- Born: 20 June 1947 Kano, Nigeria
- Died: 3 January 2022 (age 74) Kano
- Education: Shahuci Special Primary School City Senior Primary School
- Alma mater: City of London College
- Occupation: Politician
- Known for: Bashir Tofa
- Notable work: Tunaninka Kamannin ka, Rayuwa Bayan Mutuwa, Arewa Daga ina zuwa Ina, Kimiyyar Sararin Samaniya, Kimiyya da Al'ajaban Qur'ani, Gajerun Labarai.
- Political party: National Republican Convention (NRC)
- Children: Ruƙayya, Uthman, Rabi'ah, Amina, Khausar and Muhammad
- Parents: Alhaji Usman (father); Hajiya Rakiya (mother);

= Bashir Tofa =

Nigerian politician (1947–2022)

Bashir Othman Tofa (20 June 1947 – 3 January 2022) was a Nigerian politician. A Kanuri Muslim from the northern state of Kano, Tofa was the National Republican Convention (NRC), candidate in the annulled Nigeria's 12 June 1993 presidential election, which was organised by the military government of General Ibrahim Babangida.
------------------------------
*TASKS*:
• A. Reproduce word for word the passage of the Bashir Tofa profile starting with "- Political party: National" and going on through "General Ibrahim Babangida.".
• B. Name every child of Bashir Tofa listed in the Bashir Tofa profile.
• C. State whether each statement agrees with the Bashir Tofa profile: (i) Tofa was born in Kano. (ii) Tofa belonged to the Social Democratic Party. (iii) The 12 June 1993 presidential election was organised by the military government of General Ibrahim Babangida.

*GIVEN MATERIAL*:
------------------------------
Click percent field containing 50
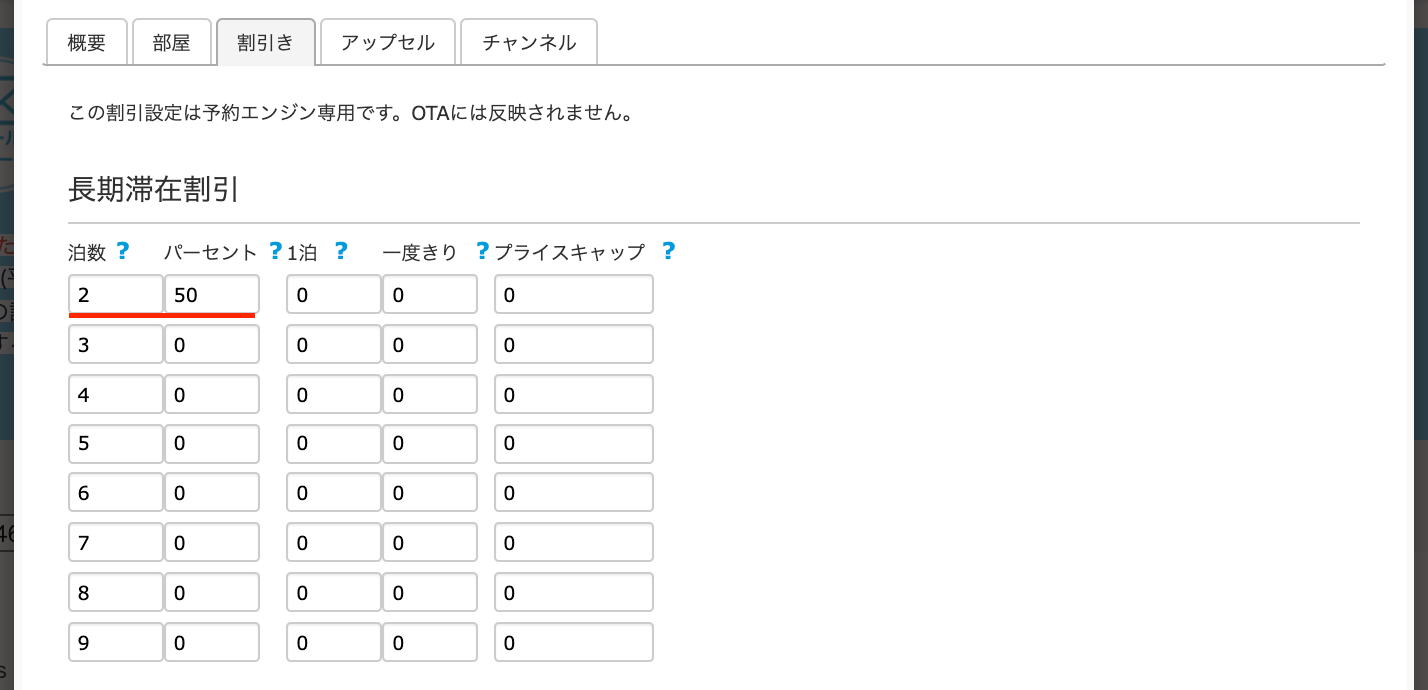Image resolution: width=1428 pixels, height=690 pixels. click(212, 295)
------------------------------
*SOLVED PROBLEMS*:
• A.
- Political party: National Republican Convention (NRC)
- Children: Ruƙayya, Uthman, Rabi'ah, Amina, Khausar and Muhammad
- Parents: Alhaji Usman (father); Hajiya Rakiya (mother);

= Bashir Tofa =

Nigerian politician (1947–2022)

Bashir Othman Tofa (20 June 1947 – 3 January 2022) was a Nigerian politician. A Kanuri Muslim from the northern state of Kano, Tofa was the National Republican Convention (NRC), candidate in the annulled Nigeria's 12 June 1993 presidential election, which was organised by the military government of General Ibrahim Babangida.

• B. Ruƙayya, Uthman, Rabi'ah, Amina, Khausar and Muhammad

• C.
(i) Yes: "Born: 20 June 1947 Kano, Nigeria"
(ii) No: "Political party: National Republican Convention (NRC)"
(iii) Yes: "which was organised by the military government of General Ibrahim Babangida"